• _WHAT IS NEEDED_
Look through the material below and copy every line containing the word "Grand".

RECORDS TO USE section start

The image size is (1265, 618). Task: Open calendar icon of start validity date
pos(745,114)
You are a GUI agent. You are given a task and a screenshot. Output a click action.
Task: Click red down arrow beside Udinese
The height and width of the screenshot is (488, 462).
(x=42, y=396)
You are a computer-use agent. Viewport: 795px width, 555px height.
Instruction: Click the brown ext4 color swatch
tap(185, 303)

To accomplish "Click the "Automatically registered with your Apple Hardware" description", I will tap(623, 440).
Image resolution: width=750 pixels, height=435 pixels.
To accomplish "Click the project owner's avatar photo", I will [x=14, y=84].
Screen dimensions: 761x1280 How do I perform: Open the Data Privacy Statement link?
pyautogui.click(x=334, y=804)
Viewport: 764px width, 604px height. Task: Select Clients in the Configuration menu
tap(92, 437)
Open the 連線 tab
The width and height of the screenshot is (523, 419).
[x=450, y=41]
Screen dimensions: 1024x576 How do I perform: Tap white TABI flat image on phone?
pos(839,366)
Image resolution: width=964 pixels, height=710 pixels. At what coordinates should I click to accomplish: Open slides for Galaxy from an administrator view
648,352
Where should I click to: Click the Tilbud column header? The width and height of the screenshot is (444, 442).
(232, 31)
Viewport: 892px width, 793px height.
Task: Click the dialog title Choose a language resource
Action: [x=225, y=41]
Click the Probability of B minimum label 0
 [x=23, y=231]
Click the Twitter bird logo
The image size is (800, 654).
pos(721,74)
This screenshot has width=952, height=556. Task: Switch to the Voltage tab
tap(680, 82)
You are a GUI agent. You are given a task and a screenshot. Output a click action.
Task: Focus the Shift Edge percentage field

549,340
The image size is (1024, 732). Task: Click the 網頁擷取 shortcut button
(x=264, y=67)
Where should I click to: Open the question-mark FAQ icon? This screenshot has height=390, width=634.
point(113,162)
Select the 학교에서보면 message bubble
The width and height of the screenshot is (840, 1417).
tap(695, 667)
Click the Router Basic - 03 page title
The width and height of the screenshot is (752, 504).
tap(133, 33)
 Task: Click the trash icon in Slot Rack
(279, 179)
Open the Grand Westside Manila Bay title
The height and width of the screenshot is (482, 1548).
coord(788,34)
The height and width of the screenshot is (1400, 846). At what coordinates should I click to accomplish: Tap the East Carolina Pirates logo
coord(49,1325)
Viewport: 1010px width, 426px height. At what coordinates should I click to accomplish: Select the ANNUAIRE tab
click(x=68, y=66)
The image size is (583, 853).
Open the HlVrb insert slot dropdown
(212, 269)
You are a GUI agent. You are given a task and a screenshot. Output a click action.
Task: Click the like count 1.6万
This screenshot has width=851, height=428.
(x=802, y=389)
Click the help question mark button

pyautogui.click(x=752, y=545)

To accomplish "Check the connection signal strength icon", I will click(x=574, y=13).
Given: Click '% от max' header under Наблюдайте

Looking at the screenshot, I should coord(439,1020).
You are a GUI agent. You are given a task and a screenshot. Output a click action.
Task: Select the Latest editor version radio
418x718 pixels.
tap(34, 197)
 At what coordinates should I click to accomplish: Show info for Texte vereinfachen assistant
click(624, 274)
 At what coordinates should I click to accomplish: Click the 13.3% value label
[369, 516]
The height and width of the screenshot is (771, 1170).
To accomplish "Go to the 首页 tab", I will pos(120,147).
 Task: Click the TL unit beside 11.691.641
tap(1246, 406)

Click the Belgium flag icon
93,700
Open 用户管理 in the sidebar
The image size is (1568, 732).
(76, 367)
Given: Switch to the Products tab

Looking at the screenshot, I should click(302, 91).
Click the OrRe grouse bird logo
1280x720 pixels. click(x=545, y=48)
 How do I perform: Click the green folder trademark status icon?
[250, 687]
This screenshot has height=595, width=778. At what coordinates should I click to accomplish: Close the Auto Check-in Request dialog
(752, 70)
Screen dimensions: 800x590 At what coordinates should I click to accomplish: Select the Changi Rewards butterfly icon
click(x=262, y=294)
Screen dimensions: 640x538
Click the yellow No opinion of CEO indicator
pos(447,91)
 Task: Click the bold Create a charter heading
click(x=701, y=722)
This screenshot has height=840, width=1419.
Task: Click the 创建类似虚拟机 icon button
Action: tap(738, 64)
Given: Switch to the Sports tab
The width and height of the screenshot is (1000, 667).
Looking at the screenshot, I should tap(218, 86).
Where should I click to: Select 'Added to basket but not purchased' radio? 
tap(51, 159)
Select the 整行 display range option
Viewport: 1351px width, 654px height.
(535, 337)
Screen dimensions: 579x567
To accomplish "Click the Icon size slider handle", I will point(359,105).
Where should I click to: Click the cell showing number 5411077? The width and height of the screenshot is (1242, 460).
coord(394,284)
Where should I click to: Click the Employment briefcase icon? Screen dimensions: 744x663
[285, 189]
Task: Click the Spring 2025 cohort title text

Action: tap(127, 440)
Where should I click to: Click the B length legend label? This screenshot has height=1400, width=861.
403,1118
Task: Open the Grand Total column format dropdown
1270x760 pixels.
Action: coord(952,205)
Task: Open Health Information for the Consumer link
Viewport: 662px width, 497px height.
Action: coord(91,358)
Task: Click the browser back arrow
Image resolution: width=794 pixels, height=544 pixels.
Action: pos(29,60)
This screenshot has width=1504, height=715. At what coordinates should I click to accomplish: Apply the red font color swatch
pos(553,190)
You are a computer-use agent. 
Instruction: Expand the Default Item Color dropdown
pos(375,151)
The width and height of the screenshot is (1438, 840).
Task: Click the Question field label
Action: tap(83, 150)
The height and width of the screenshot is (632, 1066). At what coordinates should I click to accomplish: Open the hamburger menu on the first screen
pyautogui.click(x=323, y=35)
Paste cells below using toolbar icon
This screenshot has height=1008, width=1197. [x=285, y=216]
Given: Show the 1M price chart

RECORDS TO USE section end

• _TASK RESULT_
Open the Grand Westside Manila Bay title
Task: Open the Grand Total column format dropdown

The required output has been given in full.